Claudia Alarcón No MASP

A ocupação de Claudia Alarcón & Silät no MASP exige uma entrega diferente. O trabalho delas pede proximidade e quebra aquele distanciamento frio que a gente costuma sentir nos museus.

Quem entra na galeria e se depara com aquele mar de tramas e bolsas penduradas sente um impacto imediato. Ali está a vida de centenas de mulheres do povo Wichí pulsando no coração da Avenida Paulista, muito além de uma estética decorativa ou de um artesanato apenas contemplativo.

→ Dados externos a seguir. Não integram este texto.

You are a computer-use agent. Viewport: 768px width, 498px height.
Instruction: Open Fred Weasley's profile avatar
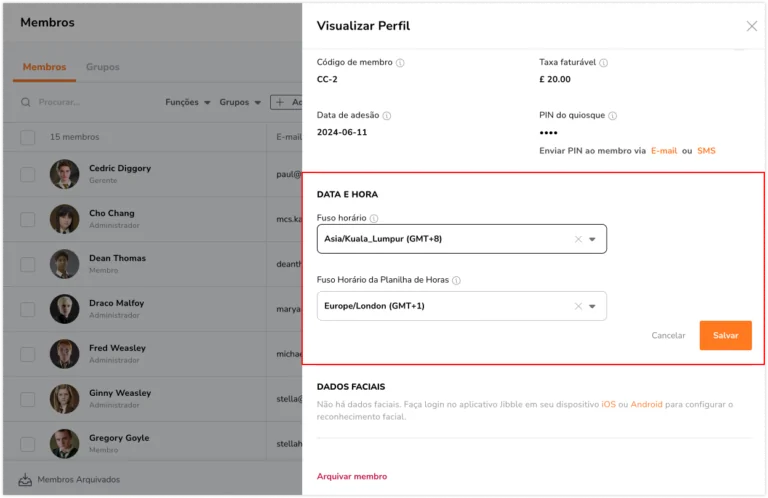tap(64, 354)
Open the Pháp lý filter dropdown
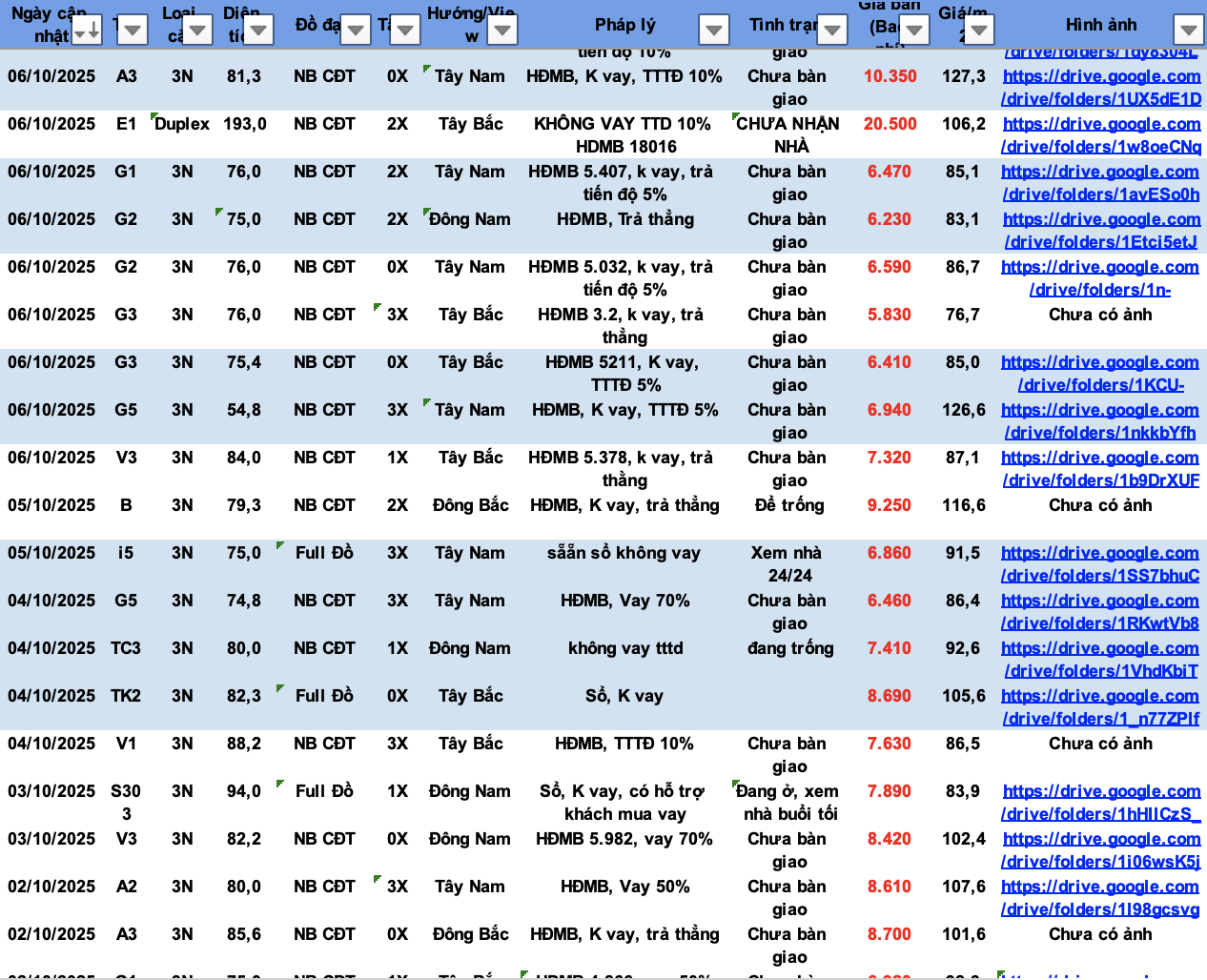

A primeira coisa que a gente precisa entender é a origem dessa arte. Elas trabalham com o chaguar, uma planta fibrosa que nasce no mato. Elas mesmas colhem, desfibram, limpam e fiam. As cores que você vê (esses tons de terra, ocre e cinza) vieram de raízes, cascas de árvores e frutos, longe de qualquer tubo de tinta comprado em loja.

Esse processo ignora a nossa pressa moderna. Enquanto a gente vive grudado no relógio, elas respeitam o tempo da planta e o tempo das mãos. Cada peça ali carregou semanas e meses de uma dedicação silenciosa.

As yicas, aquelas bolsas tradicionais que ganham as paredes, são o centro de tudo. Para o povo Wichí, elas sempre serviram para carregar o básico do dia a dia, mas a Claudia levou esse uso para outro patamar. Ela resgatou o “ponto antigo”, uma técnica de costura que as avós usavam e que estava quase sumindo.

Ao trazer esse ponto de volta, ela reescreveu uma história que tentaram apagar. Os desenhos geométricos funcionam como códigos e mensagens; são uma forma de dizer: “Nós ainda estamos aqui e nossa cultura é gigante”.

Ver a obra da Claudia Alarcón traz um choque de realidade necessário. Em um mundo tão digital e plástico, encontrar algo feito de suor e fibra natural é transformador. Ela prova que a arte dessas mulheres tem a mesma força e importância que os quadros de pintores famosos que a gente estuda.